■ Selected text:
6 Introduction to dplyr

6.1 Learning Objectives

By the end of this chapter, you will be able to:

Explain what the dplyr Wickham et al. (2023) package is and why it’s central to data wrangling.
Use the six core verbs of dplyr (select, filter, arrange, mutate, summarise, and group_by).
Chain multiple operations together using the pipe operator (|>).
Apply group_by() with summarise() to generate grouped summaries.

6.2 dplyr

The dplyr package (part of the tidyverse Wickham (2023)) provides simple, consistent functions for cleaning and transforming data. These are the building blocks for almost every data workflow in R. Once you understand these verbs, you can read and write tidy R code fluently.

Important

Try running the following functions directly in your consoleThe R console is the interactive interface within the R environment where users can type and execute R code. It is the place where you can directly enter commands, see their output, and interact with the R programming language in real-time.

■ Data lines:
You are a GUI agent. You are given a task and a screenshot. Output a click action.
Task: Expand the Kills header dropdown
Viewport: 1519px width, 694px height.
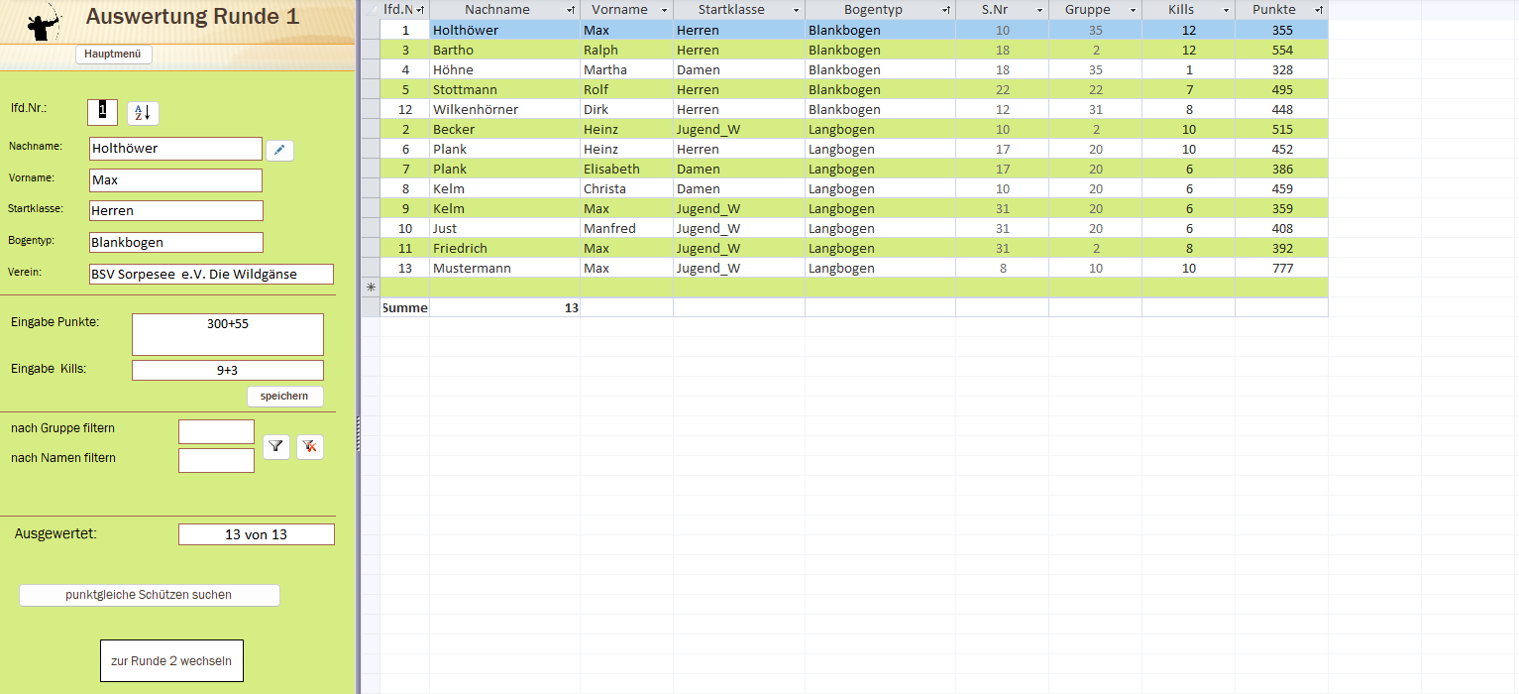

■ Exercise task: Repeat the dplyr introduction word for word between "6 Introduction to" and "summarise, and group_by).", inclusive. You won't need the lines.

■ Correct answer:
6 Introduction to dplyr

6.1 Learning Objectives

By the end of this chapter, you will be able to:

Explain what the dplyr Wickham et al. (2023) package is and why it’s central to data wrangling.
Use the six core verbs of dplyr (select, filter, arrange, mutate, summarise, and group_by).